My Approach to Solving Wordle
Optimising a strategy to solve Wordle.
#Quick Introduction
At this point many people know about Wordle. I expect anyone reading this knows about it and its rules, so I’ll keep this intro short.
Wordle is a word game where you have to guess a 5 letter word. You have 6 tries to guess it. Once you try a word, each letter is marked with a different color:
- Gray: the target word doesn’t have that letter
- Yellow: the target word has that letter, but in a different position
- Green: the target word has that letter in that exact position
Ideally, you’d use the color of the words to guess the next word you try. For that there are different approaches. I’ll describe the one I follow, where I optimise for removing as many candidates as possible.
#First Word
According to the word list that I use –from this handy Github repo–, there are 12653 English words with exactly 5 letters. Those are our candidates.
There are rumors about target words being always a “common” English word. That’s something we’ll use later, but for our first pick we won’t actually try to guess the target word. We have 0.0079% chances of guessing it right at the first shot. There’s a better way.
As I mentioned in the quick intro, we’ll try to eliminate as many words as possible from our candidates.
#Using the most common letters. Spoiler: wrong.
One thing that I’ve seen do wrong in other approaches, is to build a word with the most common English letters.
There are two things to keep in mind and one problem with this:
- We shouldn’t take into account letter repetitions in the same word.
- We should only look at the most common letters in 5 letter words, not all the words.
- We can do better.
The first point should be clear. We want to discard words, so counting repetitions could wrongly bias us towards picking a letter that appears many times, but not in as many words as other letters.
The second point should be also straight forward. We want to discard words from our candidates, so we should only take those into account.
To illustrate this second point, these are the probabilities of a letter being in a word, in blue for all words, and red for 5 letter words.
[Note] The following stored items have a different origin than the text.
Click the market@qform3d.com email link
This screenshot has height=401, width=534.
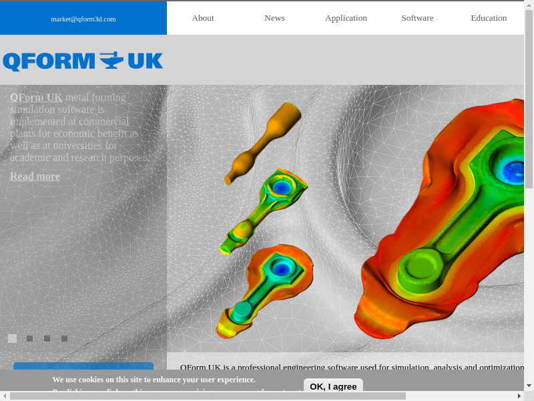coord(83,19)
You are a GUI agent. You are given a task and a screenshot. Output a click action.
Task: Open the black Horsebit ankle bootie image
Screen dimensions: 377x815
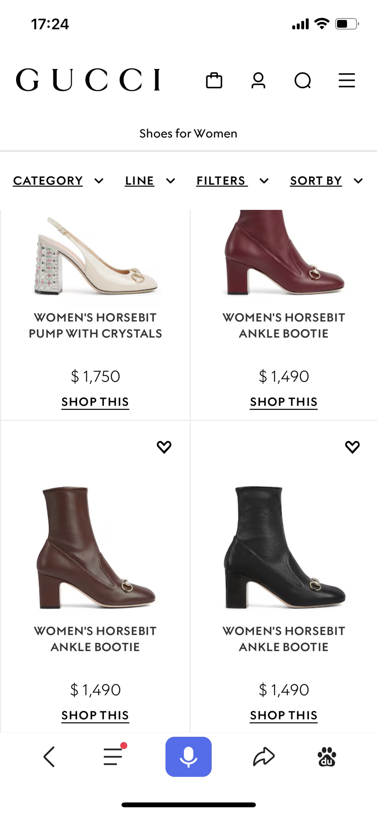pos(285,547)
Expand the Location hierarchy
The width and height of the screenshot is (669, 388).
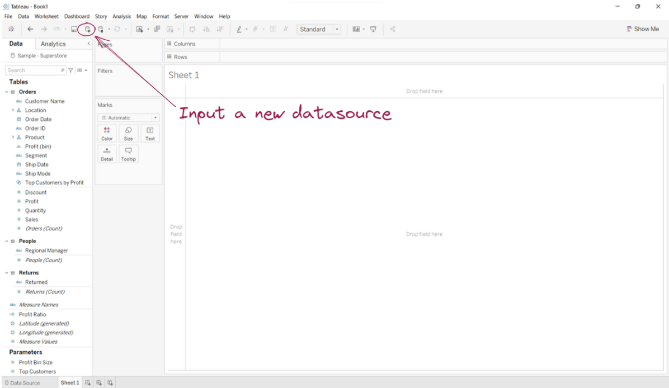click(x=13, y=110)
Without getting deeper into the information we get from that chart, let’s just focus on the fact that the % of words having a given letter can be quite different if we only take candidates into account.
Many people I’ve seen sharing their approaches got to this point. But now we reach the 3rd point: we can do better.
#Intersection of words cancelled
I haven’t seen people talking about the intersections between the words cancelled by each letter. Let me try to explain what I mean.
The most common letter in five letter words is S, with 5795 words. The next letter is E, with 5566 words. A is the next with 5205, and so on.
Let’s say we pick a word with the letter S, because that was the most probable, right? But wait a moment. There are 2265 words that have both S and E. That means that out of the 5566 words we could eliminate with the letter E, there are 2265 words already eliminated by the letter S. Do you see where I’m going?

Looking at that image, it looks like we want to increase the area of the union, which means, maximize the amount of words we could eliminate from our candidates.
If you don’t see why this is better, think about this. Picking the most common letters is equivalent to picking the biggest circles possible. If those circles are just on top of each other, you would eliminate the same words just picking one of them, right?
You might want to pick a smaller circle if the combination with the existing ones is the biggest possible. Makes sense?
#The word that cancels more candidates
Alright, but how do we do that?
We could compare every word with each other and count how many a given word would eliminate. There are 12653 words, so we only need 160,098,409 comparisons.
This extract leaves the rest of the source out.